» YOUR ASSIGNMENT: Extract every record, keeping each one exactly as it is.

╭──

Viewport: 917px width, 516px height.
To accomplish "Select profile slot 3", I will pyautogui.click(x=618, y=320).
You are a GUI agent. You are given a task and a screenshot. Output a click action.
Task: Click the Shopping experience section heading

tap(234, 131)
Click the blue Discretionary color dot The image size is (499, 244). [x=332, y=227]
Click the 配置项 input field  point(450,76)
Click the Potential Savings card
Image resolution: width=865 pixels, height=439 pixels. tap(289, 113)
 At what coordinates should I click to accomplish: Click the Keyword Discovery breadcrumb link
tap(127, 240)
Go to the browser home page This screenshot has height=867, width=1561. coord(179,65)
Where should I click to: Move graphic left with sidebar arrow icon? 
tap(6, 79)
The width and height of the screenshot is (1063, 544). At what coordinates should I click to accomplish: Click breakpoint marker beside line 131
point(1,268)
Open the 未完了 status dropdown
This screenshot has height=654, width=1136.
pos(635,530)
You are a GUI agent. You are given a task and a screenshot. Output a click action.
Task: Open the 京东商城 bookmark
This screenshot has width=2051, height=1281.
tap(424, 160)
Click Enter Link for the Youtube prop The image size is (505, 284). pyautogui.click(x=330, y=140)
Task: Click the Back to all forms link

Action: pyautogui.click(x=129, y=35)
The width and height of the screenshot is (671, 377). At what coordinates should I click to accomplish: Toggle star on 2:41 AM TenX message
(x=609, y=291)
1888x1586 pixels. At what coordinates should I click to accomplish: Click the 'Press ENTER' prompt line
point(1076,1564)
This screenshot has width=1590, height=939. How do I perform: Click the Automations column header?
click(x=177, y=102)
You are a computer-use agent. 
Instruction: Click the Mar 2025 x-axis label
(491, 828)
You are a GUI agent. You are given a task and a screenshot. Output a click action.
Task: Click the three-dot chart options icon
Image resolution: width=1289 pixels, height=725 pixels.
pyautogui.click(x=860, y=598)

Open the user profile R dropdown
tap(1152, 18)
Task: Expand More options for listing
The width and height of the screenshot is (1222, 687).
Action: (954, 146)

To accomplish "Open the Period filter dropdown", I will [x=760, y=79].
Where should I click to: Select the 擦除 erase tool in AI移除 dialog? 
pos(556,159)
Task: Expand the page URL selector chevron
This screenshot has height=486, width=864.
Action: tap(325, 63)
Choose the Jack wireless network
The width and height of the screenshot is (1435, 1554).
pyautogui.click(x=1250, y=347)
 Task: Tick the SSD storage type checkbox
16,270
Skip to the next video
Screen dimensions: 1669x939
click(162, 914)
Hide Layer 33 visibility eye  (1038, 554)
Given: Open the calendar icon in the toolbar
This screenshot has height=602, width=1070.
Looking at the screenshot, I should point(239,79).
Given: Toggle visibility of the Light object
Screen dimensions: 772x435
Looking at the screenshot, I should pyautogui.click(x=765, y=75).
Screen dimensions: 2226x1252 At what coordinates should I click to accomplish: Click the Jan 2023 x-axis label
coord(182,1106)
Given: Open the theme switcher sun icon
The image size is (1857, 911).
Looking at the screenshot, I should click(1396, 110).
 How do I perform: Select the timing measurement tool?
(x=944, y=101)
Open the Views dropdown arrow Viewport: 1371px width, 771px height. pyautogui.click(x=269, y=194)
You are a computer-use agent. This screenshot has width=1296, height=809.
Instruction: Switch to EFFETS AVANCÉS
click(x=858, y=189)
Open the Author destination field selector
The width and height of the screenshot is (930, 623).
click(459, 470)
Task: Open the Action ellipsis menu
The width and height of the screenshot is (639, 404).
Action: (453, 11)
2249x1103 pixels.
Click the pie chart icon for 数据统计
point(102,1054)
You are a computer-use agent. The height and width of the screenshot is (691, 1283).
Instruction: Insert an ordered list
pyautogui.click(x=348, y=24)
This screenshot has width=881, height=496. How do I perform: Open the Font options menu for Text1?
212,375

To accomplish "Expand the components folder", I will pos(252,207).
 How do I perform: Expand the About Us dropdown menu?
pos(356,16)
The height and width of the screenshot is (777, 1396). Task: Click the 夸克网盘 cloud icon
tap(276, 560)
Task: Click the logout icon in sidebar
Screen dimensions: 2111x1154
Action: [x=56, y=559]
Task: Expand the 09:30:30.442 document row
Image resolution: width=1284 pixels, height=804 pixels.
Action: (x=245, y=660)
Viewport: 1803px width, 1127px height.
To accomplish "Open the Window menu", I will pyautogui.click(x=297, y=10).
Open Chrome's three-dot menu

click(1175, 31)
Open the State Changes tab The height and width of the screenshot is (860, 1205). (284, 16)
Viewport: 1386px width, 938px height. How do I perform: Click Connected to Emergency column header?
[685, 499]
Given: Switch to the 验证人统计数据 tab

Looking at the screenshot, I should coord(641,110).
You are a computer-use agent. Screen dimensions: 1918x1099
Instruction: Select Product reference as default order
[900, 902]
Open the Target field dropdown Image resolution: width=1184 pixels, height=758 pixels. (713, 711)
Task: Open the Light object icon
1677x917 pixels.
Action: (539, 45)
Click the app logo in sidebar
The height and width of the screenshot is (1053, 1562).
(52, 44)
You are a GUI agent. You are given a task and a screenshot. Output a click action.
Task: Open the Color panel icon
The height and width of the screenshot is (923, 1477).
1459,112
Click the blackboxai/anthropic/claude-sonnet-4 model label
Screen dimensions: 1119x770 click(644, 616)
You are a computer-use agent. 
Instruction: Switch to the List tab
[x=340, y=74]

╰──

» RESULT:
Viewport: 917px width, 516px height.
To accomplish "Select profile slot 3", I will pyautogui.click(x=618, y=320).
You are a GUI agent. You are given a task and a screenshot. Output a click action.
Task: Click the Shopping experience section heading

tap(234, 131)
Click the blue Discretionary color dot The image size is (499, 244). [x=332, y=227]
Click the 配置项 input field  point(450,76)
Click the Potential Savings card
Image resolution: width=865 pixels, height=439 pixels. tap(289, 113)
 At what coordinates should I click to accomplish: Click the Keyword Discovery breadcrumb link
tap(127, 240)
Go to the browser home page This screenshot has height=867, width=1561. coord(179,65)
Where should I click to: Move graphic left with sidebar arrow icon? 
tap(6, 79)
The width and height of the screenshot is (1063, 544). At what coordinates should I click to accomplish: Click breakpoint marker beside line 131
point(1,268)
Open the 未完了 status dropdown
This screenshot has height=654, width=1136.
pos(635,530)
You are a GUI agent. You are given a task and a screenshot. Output a click action.
Task: Open the 京东商城 bookmark
This screenshot has width=2051, height=1281.
tap(424, 160)
Click Enter Link for the Youtube prop The image size is (505, 284). pyautogui.click(x=330, y=140)
Task: Click the Back to all forms link

Action: pyautogui.click(x=129, y=35)
The width and height of the screenshot is (671, 377). At what coordinates should I click to accomplish: Toggle star on 2:41 AM TenX message
(x=609, y=291)
1888x1586 pixels. At what coordinates should I click to accomplish: Click the 'Press ENTER' prompt line
point(1076,1564)
This screenshot has width=1590, height=939. How do I perform: Click the Automations column header?
click(x=177, y=102)
You are a computer-use agent. 
Instruction: Click the Mar 2025 x-axis label
(491, 828)
You are a GUI agent. You are given a task and a screenshot. Output a click action.
Task: Click the three-dot chart options icon
Image resolution: width=1289 pixels, height=725 pixels.
pyautogui.click(x=860, y=598)

Open the user profile R dropdown
tap(1152, 18)
Task: Expand More options for listing
The width and height of the screenshot is (1222, 687).
Action: (954, 146)

To accomplish "Open the Period filter dropdown", I will [x=760, y=79].
Where should I click to: Select the 擦除 erase tool in AI移除 dialog? 
pos(556,159)
Task: Expand the page URL selector chevron
This screenshot has height=486, width=864.
Action: tap(325, 63)
Choose the Jack wireless network
The width and height of the screenshot is (1435, 1554).
pyautogui.click(x=1250, y=347)
 Task: Tick the SSD storage type checkbox
16,270
Skip to the next video
Screen dimensions: 1669x939
click(162, 914)
Hide Layer 33 visibility eye  (1038, 554)
Given: Open the calendar icon in the toolbar
This screenshot has height=602, width=1070.
Looking at the screenshot, I should point(239,79).
Given: Toggle visibility of the Light object
Screen dimensions: 772x435
Looking at the screenshot, I should pyautogui.click(x=765, y=75).
Screen dimensions: 2226x1252 At what coordinates should I click to accomplish: Click the Jan 2023 x-axis label
coord(182,1106)
Given: Open the theme switcher sun icon
The image size is (1857, 911).
Looking at the screenshot, I should click(1396, 110).
 How do I perform: Select the timing measurement tool?
(x=944, y=101)
Open the Views dropdown arrow Viewport: 1371px width, 771px height. pyautogui.click(x=269, y=194)
You are a computer-use agent. This screenshot has width=1296, height=809.
Instruction: Switch to EFFETS AVANCÉS
click(x=858, y=189)
Open the Author destination field selector
The width and height of the screenshot is (930, 623).
click(459, 470)
Task: Open the Action ellipsis menu
The width and height of the screenshot is (639, 404).
Action: (453, 11)
2249x1103 pixels.
Click the pie chart icon for 数据统计
point(102,1054)
You are a computer-use agent. The height and width of the screenshot is (691, 1283).
Instruction: Insert an ordered list
pyautogui.click(x=348, y=24)
This screenshot has width=881, height=496. How do I perform: Open the Font options menu for Text1?
212,375

To accomplish "Expand the components folder", I will pos(252,207).
 How do I perform: Expand the About Us dropdown menu?
pos(356,16)
The height and width of the screenshot is (777, 1396). Task: Click the 夸克网盘 cloud icon
tap(276, 560)
Task: Click the logout icon in sidebar
Screen dimensions: 2111x1154
Action: [x=56, y=559]
Task: Expand the 09:30:30.442 document row
Image resolution: width=1284 pixels, height=804 pixels.
Action: (x=245, y=660)
Viewport: 1803px width, 1127px height.
To accomplish "Open the Window menu", I will pyautogui.click(x=297, y=10).
Open Chrome's three-dot menu

click(1175, 31)
Open the State Changes tab The height and width of the screenshot is (860, 1205). (284, 16)
Viewport: 1386px width, 938px height. How do I perform: Click Connected to Emergency column header?
[685, 499]
Given: Switch to the 验证人统计数据 tab

Looking at the screenshot, I should coord(641,110).
You are a computer-use agent. Screen dimensions: 1918x1099
Instruction: Select Product reference as default order
[900, 902]
Open the Target field dropdown Image resolution: width=1184 pixels, height=758 pixels. (713, 711)
Task: Open the Light object icon
1677x917 pixels.
Action: (539, 45)
Click the app logo in sidebar
The height and width of the screenshot is (1053, 1562).
(52, 44)
You are a GUI agent. You are given a task and a screenshot. Output a click action.
Task: Open the Color panel icon
The height and width of the screenshot is (923, 1477).
1459,112
Click the blackboxai/anthropic/claude-sonnet-4 model label
Screen dimensions: 1119x770 click(644, 616)
You are a computer-use agent. 
Instruction: Switch to the List tab
[x=340, y=74]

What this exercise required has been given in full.